(Records to use)

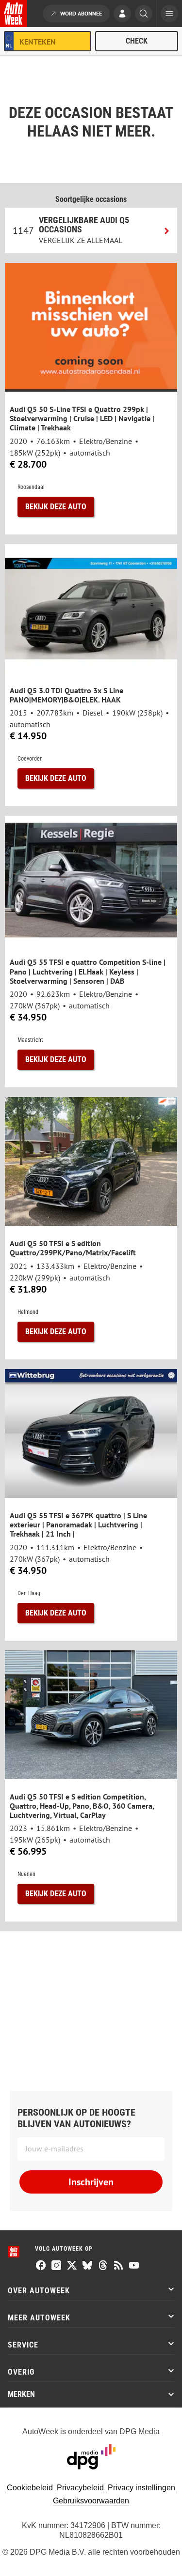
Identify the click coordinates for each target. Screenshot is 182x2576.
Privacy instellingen (141, 2488)
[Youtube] (134, 2266)
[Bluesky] (87, 2266)
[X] (72, 2266)
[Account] (122, 14)
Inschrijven (91, 2182)
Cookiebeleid (30, 2488)
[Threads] (103, 2266)
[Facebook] (41, 2266)
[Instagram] (56, 2266)
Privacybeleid (80, 2488)
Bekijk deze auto (55, 506)
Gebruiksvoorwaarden (91, 2501)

(End Records to use)

The result should be the same data as above, line for line, with the pictures gone.

Identify the click coordinates for each target. Screenshot is 182x2576.
Privacy instellingen (141, 2488)
[Youtube] (134, 2266)
[Bluesky] (87, 2266)
[X] (72, 2266)
[Account] (122, 14)
Inschrijven (91, 2182)
Cookiebeleid (30, 2488)
[Threads] (103, 2266)
[Facebook] (41, 2266)
[Instagram] (56, 2266)
Privacybeleid (80, 2488)
Bekijk deze auto (55, 506)
Gebruiksvoorwaarden (91, 2501)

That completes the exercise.